2.3. Introduction of Attention Mechanisms

Attention mechanisms are inspired by human characteristics, mimicking our ability to focus on the subject within an image while paying little attention to its background. Introducing attention mechanisms allows the model to concentrate more on the objects to be identified, thereby optimizing the network’s detection performance.

Current mainstream attention mechanisms include self-attention, multi-head attention, and convolutional attention. Among these, self-attention is the most commonly used, generating attention weights by calculating correlations between different positions in the input data. In visual model networks, adding attention mechanisms assigns corresponding weights to different regions within an image [26]. Regions with higher weights receive greater attention during model training and detection, while regions with lower weights receive less attention. Based on this principle, visual model networks can be optimized, improving performance metrics such as mAP@0.5 and precision.

(1)

SE Attention Mechanism

Global average pooling compresses each channel of the feature map into a single value. Two fully connected layers then learn the weights between channels—the attention scores—which are finally mapped between 0 and 1 via a Sigmoid function. These scores adjust the channel responses of the original feature map.
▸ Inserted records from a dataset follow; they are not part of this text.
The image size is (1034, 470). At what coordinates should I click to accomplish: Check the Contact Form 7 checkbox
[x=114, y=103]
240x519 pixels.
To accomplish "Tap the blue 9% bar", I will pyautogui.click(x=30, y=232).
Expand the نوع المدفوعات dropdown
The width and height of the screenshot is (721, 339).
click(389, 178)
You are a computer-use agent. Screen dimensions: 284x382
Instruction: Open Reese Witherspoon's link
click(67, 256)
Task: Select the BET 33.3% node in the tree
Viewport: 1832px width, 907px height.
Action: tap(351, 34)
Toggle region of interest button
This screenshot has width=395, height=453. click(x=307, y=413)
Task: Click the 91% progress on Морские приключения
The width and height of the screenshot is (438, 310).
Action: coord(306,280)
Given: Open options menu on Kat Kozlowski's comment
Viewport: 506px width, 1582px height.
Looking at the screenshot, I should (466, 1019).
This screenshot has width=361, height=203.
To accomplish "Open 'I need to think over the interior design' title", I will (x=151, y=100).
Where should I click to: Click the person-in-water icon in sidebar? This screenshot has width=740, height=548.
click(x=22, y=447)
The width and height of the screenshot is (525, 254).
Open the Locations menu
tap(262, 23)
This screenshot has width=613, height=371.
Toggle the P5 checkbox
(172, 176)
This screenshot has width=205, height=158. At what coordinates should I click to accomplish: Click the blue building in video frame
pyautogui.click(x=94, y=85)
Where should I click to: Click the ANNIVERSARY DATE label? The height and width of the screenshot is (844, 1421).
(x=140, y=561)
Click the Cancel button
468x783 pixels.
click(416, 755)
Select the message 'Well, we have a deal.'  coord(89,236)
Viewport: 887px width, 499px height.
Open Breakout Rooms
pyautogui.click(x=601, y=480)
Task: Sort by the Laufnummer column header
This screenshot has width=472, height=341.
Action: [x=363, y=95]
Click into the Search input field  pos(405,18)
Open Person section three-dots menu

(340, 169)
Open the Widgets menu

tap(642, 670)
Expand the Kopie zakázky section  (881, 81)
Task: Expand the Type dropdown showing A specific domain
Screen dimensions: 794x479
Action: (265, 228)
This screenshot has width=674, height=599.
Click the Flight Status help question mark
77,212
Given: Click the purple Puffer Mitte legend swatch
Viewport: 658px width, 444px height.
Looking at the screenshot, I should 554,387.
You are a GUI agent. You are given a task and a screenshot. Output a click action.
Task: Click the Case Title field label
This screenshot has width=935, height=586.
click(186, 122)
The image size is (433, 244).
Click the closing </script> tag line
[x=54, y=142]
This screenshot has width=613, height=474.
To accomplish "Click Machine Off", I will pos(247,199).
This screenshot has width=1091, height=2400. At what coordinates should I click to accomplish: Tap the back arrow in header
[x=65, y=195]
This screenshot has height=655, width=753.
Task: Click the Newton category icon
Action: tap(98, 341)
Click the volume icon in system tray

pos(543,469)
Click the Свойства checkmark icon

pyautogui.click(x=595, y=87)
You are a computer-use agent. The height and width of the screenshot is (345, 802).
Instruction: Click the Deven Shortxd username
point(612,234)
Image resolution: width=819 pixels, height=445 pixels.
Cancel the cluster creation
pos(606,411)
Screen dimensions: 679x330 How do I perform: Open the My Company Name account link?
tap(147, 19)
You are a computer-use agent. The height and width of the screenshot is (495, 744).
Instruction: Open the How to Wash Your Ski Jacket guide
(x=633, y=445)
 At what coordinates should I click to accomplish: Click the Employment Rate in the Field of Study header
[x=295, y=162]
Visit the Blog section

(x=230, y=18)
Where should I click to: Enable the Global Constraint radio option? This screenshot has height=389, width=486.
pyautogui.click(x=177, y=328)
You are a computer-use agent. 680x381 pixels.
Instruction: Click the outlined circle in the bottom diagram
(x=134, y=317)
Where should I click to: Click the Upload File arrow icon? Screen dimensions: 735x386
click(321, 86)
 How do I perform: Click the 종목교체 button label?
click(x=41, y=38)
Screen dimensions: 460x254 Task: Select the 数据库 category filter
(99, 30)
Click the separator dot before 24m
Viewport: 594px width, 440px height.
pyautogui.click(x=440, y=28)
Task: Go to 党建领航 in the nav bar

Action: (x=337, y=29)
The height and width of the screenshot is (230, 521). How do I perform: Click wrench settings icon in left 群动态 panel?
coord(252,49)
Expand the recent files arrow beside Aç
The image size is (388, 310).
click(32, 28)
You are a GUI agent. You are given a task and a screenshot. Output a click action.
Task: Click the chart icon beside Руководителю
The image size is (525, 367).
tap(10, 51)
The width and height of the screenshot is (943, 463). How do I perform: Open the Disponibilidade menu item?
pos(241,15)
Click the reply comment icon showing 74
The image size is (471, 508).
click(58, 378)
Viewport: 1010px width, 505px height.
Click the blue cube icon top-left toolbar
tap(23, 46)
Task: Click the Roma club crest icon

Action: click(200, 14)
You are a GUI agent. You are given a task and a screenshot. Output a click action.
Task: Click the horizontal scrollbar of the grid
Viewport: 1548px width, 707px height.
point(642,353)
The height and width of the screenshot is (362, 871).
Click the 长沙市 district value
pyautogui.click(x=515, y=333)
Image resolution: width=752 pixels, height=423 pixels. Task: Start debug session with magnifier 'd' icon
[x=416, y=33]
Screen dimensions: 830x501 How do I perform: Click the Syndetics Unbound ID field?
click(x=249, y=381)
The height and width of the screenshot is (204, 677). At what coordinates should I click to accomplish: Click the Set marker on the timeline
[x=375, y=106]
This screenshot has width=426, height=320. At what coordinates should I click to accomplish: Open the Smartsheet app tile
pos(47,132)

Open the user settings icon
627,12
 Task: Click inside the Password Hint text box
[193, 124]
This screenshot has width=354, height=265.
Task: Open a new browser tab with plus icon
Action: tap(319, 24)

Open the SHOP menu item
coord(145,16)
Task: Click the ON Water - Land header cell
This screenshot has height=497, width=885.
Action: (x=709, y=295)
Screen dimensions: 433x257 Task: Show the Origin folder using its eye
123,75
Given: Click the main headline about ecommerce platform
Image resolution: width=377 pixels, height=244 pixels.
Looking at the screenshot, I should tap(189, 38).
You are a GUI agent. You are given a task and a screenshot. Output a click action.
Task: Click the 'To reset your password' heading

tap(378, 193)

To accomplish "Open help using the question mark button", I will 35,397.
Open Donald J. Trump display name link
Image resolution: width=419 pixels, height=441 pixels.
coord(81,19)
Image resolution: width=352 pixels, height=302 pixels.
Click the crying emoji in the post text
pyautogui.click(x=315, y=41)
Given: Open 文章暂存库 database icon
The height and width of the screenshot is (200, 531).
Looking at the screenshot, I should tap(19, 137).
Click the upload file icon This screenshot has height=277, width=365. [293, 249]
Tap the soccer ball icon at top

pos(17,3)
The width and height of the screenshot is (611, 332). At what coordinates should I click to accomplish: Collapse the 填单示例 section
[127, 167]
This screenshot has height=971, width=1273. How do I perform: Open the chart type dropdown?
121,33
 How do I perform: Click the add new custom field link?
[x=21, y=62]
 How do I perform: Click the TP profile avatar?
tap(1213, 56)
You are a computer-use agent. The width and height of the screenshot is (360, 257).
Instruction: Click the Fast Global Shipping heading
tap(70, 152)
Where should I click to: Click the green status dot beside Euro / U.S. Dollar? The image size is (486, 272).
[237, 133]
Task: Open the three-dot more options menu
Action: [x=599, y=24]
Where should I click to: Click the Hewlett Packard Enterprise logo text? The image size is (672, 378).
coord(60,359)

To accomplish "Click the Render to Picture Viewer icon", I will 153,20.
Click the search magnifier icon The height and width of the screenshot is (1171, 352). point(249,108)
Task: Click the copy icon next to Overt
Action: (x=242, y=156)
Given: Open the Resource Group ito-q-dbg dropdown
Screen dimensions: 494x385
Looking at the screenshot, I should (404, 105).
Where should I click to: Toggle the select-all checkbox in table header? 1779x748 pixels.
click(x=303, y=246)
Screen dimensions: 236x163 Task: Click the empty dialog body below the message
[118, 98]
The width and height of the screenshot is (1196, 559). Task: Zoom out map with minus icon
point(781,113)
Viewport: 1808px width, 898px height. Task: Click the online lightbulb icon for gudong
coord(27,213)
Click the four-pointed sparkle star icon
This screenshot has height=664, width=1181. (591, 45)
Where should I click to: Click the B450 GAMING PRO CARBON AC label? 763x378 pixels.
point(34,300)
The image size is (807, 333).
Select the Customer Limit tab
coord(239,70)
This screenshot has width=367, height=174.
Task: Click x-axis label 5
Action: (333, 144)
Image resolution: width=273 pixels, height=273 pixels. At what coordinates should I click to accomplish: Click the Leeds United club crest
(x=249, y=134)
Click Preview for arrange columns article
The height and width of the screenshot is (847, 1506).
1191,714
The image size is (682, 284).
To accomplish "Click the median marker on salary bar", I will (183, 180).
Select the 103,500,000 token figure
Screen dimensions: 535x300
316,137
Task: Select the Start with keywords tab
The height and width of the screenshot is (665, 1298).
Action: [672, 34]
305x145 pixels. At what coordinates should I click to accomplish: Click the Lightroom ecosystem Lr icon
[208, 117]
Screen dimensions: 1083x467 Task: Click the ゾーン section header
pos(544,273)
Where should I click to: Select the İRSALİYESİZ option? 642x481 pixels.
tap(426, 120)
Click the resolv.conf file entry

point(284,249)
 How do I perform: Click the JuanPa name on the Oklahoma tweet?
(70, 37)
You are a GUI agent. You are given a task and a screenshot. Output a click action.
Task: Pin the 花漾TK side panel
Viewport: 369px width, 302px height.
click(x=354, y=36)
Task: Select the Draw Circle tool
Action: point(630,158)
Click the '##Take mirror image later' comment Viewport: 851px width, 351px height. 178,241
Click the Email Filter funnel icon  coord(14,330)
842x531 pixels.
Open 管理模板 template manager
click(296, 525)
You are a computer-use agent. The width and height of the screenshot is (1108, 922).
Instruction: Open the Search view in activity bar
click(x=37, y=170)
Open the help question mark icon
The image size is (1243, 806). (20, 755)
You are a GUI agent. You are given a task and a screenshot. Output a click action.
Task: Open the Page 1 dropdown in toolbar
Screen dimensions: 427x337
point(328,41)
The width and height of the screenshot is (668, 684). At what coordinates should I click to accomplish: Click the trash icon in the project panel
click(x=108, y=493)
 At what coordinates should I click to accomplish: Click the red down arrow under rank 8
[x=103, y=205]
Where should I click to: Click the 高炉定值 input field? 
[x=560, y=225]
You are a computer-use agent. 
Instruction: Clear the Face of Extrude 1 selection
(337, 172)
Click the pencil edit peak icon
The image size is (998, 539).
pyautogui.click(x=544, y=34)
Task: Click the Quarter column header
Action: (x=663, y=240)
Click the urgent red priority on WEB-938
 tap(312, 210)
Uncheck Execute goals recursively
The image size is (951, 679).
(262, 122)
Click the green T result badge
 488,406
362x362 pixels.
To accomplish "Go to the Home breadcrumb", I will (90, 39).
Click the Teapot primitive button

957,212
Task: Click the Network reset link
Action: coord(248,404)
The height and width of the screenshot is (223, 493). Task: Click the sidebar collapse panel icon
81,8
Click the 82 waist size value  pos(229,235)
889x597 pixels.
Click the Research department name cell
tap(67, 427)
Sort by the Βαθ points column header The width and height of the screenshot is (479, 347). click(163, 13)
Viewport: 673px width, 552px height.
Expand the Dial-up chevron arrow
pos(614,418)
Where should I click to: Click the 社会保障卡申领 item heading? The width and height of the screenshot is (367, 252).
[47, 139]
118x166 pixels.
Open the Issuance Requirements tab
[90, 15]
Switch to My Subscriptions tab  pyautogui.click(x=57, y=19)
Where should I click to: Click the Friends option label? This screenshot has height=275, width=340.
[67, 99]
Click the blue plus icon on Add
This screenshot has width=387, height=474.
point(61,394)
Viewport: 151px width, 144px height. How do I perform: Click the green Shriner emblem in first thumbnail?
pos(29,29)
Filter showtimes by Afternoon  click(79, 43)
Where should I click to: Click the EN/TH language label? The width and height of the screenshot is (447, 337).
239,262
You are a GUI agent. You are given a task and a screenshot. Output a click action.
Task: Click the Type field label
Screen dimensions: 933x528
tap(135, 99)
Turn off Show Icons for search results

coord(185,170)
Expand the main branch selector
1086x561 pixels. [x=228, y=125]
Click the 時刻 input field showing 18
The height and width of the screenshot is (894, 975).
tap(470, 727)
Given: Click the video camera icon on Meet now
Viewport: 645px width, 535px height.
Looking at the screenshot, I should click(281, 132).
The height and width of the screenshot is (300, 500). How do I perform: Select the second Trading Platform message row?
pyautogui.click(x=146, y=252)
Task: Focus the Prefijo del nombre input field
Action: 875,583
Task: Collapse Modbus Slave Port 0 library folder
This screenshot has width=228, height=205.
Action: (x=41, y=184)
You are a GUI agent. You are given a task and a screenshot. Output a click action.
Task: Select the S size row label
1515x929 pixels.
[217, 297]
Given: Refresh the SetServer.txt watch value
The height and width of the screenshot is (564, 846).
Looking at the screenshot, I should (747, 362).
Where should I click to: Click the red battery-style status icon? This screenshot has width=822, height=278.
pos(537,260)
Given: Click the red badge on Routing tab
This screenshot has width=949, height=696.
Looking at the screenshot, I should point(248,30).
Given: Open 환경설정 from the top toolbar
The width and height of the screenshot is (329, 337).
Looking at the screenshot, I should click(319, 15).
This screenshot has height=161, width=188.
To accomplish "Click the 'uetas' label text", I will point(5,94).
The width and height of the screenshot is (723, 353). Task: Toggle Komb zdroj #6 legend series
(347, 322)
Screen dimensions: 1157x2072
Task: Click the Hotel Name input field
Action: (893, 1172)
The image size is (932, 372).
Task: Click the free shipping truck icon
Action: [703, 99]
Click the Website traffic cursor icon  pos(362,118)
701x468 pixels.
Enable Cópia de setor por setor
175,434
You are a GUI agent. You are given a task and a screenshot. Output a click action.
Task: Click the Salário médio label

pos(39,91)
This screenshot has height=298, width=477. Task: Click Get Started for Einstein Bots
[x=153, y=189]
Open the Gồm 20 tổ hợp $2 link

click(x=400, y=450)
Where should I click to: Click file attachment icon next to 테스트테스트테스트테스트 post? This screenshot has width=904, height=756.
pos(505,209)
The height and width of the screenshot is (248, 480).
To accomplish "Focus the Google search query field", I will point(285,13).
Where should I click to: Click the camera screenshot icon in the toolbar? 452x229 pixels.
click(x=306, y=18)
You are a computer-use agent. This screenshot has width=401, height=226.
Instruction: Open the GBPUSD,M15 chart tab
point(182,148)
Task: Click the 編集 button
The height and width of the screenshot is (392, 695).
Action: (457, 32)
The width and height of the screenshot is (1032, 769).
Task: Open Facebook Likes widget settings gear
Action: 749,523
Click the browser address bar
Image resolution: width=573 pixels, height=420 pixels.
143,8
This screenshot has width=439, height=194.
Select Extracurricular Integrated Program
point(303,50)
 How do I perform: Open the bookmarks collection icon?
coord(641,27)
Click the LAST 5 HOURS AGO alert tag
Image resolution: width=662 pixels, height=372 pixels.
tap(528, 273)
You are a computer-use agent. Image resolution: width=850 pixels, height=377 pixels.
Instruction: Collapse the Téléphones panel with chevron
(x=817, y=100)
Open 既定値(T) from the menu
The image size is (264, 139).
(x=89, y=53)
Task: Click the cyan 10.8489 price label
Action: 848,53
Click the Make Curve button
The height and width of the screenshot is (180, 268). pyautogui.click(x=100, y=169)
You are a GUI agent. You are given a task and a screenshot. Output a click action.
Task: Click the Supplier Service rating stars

For an input feature map $\mathit{F}\in {\mathit{R}}^{\mathit{C}\times \mathit{H}\times \mathit{W}}$, the SE module first obtains $\mathit{z}\in {\mathit{R}}^{\mathit{C}\times 1\times 1}$ via global average pooling. It then derives weights $\mathit{s}\in {\mathit{R}}^{\mathit{C}\times 1\times 1}$ through a fully connected layer and activation function. The computation process can be expressed as follows:

$$z_c = \frac{1}{H\times W}{\sum }_{i=1}^H{\sum }_{j=1}^W{F}_c(i,j)$$

(1)

$$s=\sigma (g(z,W))$$

(2)

where $\mathbf{g}$ denotes the fully connected layer, $\mathit{\sigma }$ represents the Sigmoid activation function, and $W$ signifies the weight parameters of the fully connected layer. Finally, the learned weights $\mathit{s}$ are multiplied channel-wise with the original feature map $\mathit{F}$ to obtain the weighted feature map, thereby achieving recalibration of features across different channels.

(2)

SimAM Attention Mechanism

SimAM extracts the importance of neurons by constructing an energy function. Its core idea is based on the local self-similarity of images, generating attention weights by calculating the similarity between each pixel in the feature map and its neighboring pixels [27]. The SimAM calculation formula can be expressed as follows:

$$w_i = \frac{1}{k}{\sum }_{j\in N_i}s(f_{i },f_j )$$

(3)

where ${\mathit{w}}_{\mathit{i}}$ is the attention weight for pixel $\mathit{i}$, $\mathbf{k}$ is the normalization constant, ${\mathit{N}}_{\mathit{i}}$ is the set of neighboring pixels for pixel $i$, and $\mathit{s}({\mathit{f}}_{\mathit{i}},\mathit{}{\mathit{f}}_{\mathit{j}})$ is the similarity metric between pixel $\mathit{i}$ and pixel $\mathit{j}$, typically represented as the negative Euclidean distance: $\mathbf{s}({\mathbf{f}}_{\mathbf{i}},\mathbf{}{\mathbf{f}}_{\mathbf{j}})=-{\Vert {\mathbf{f}}_{\mathbf{i}}-{\mathbf{f}}_{\mathbf{j}}\Vert }_2^2$.

(3)

CBAM Attention Mechanism

It enhances the feature representation ability of convolutional neural networks by combining channel attention and spatial attention. The output of its channel attention module can be calculated using the following formula:

$$M_c (F)=\sigma (MLP(AvgPool(F))+MLP(MaxPool(F)))$$

(4)

where $\mathit{F}$ is the input feature map, $\mathit{A}\mathit{v}\mathit{g}\mathit{P}\mathit{o}\mathit{o}\mathit{l}$ and $\mathit{M}\mathit{a}\mathit{x}\mathit{P}\mathit{o}\mathit{o}\mathit{l}$ denote global average pooling and max pooling operations, respectively, $\mathbf{M}\mathbf{L}\mathbf{P}$ represents a multilayer perceptron, and $\mathsf{\sigma }$ denotes the Sigmoid activation function. The output of the spatial attention module is computed via the following formula:

$$M_s (F)=\sigma (f^{7\times 7}([AvgPool(F);MaxPool(F)]))$$

(5)

where f^7×7 denotes a convolutional operation of 7 × 7, used to learn spatial attention weights from concatenated average-pooled and max-pooled feature maps.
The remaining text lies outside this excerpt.